Les enseignants spécialisés relevant du ministère chargé des personnes handica­pées sont dans leur majorité(13) financés sur les fonds de l’Assurance maladie, par les prix de journée des établissements ou par les dotations globales des services. À l’heure où le secteur médico-social s’engage dans une rationalisation pilotée par les Agences Régionales de Santé, ces coûts, se rapportant à de l’enseignement ou de l’appui à de l’enseignement, ne manqueront pas d’être identifiés comme indus dans le financement de l’Assurance maladie. Les réponses aux besoins de secteurs insuffisamment pourvus aujourd’hui (problématiques sanitaires pour les personnes âgées, adultes handicapés, handicaps rares...) relèvent davantage de ce financement que l’enseignement propre­ment dit, fût-il à destination de personnes en situation de handicap.

Enfin, on voit aujourd’hui se profiler une véritable préoccupation de l’Education nationale à l’égard de la scolarisation des enfants de ce secteur.
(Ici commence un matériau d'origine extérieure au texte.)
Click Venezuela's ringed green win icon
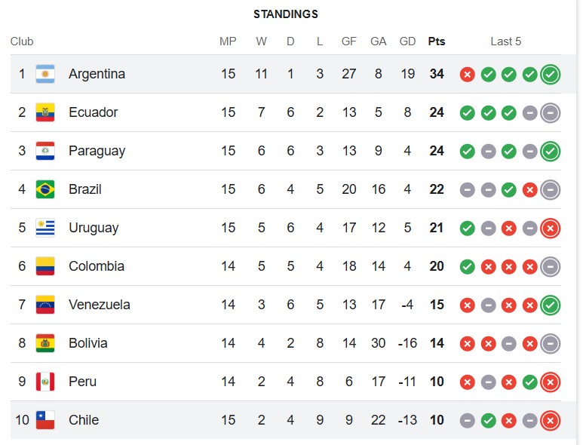 (x=551, y=305)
Le nombre de CLIS et d’ULIS a régulièrement crû, et récemment les pôles surdité, puis les PASS (Pôles d’accompagnement de la scolarisation des sourds) se mettent en place. Les critiques, pas toujours injustifiées (manque de moyens, orientation unilatérale sur le choix du mode de communication) n’empêcheront pas l’Education nationale de mettre en œuvre progressivement la réalisation de la mission qui lui a été confiée, celle de l’éducation de tous les enfants. Les choix des familles vont d’ailleurs bien souvent en ce sens.

Quelles perspectives ?

Dans le courant de « l’éducation inclusive », on peut raisonnablement penser que l’instruction, l’éducation, l’enseignement des enfants handicapés, et donc celui des enfants sourds, sont ou seront de manière imminente de l’attribution du Ministère chargé de l’éducation. Certes, pragmatiquement, selon les lieux, les histoires, les personnes, ici ou là, cet enseignement continuera à être assuré, provisoirement, par des enseignants relevant du ministère chargé des personnes handicapées.
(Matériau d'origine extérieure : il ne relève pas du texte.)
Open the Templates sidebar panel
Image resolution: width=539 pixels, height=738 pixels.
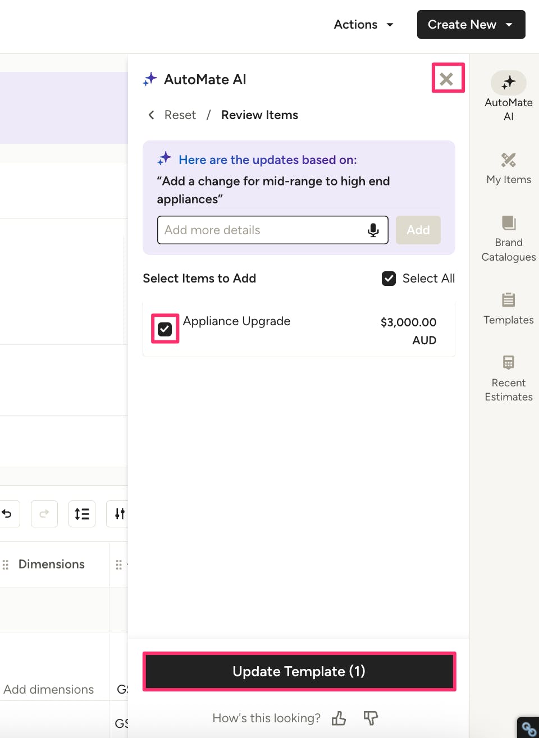point(508,308)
Pour autant, les évolutions concrètes ne laissent pas d’inquiéter. Pour mener à bien et rapidement une politique qualitative d’éducation des jeunes ayant une déficience sensorielle, l’Education nationale ne dispose à l’heure actuelle, en nombre suffisant, ni des compétences nécessaires ni de l’expertise professionnelle capitalisée. Celles-ci existent, mais en dehors de l’Education nationale et non reconnues par elle. On la voit ainsi préférer, en maintes occasions, mettre en responsabilité de classes ou de dispositifs (CLIS ou ULIS) pour enfants sourds ses propres enseignants, fussent-ils non spécialisés (ne maîtrisant pas les modes de communication par exemple), plutôt que de faire appel à des enseignants spécialisés de l’autre ministère.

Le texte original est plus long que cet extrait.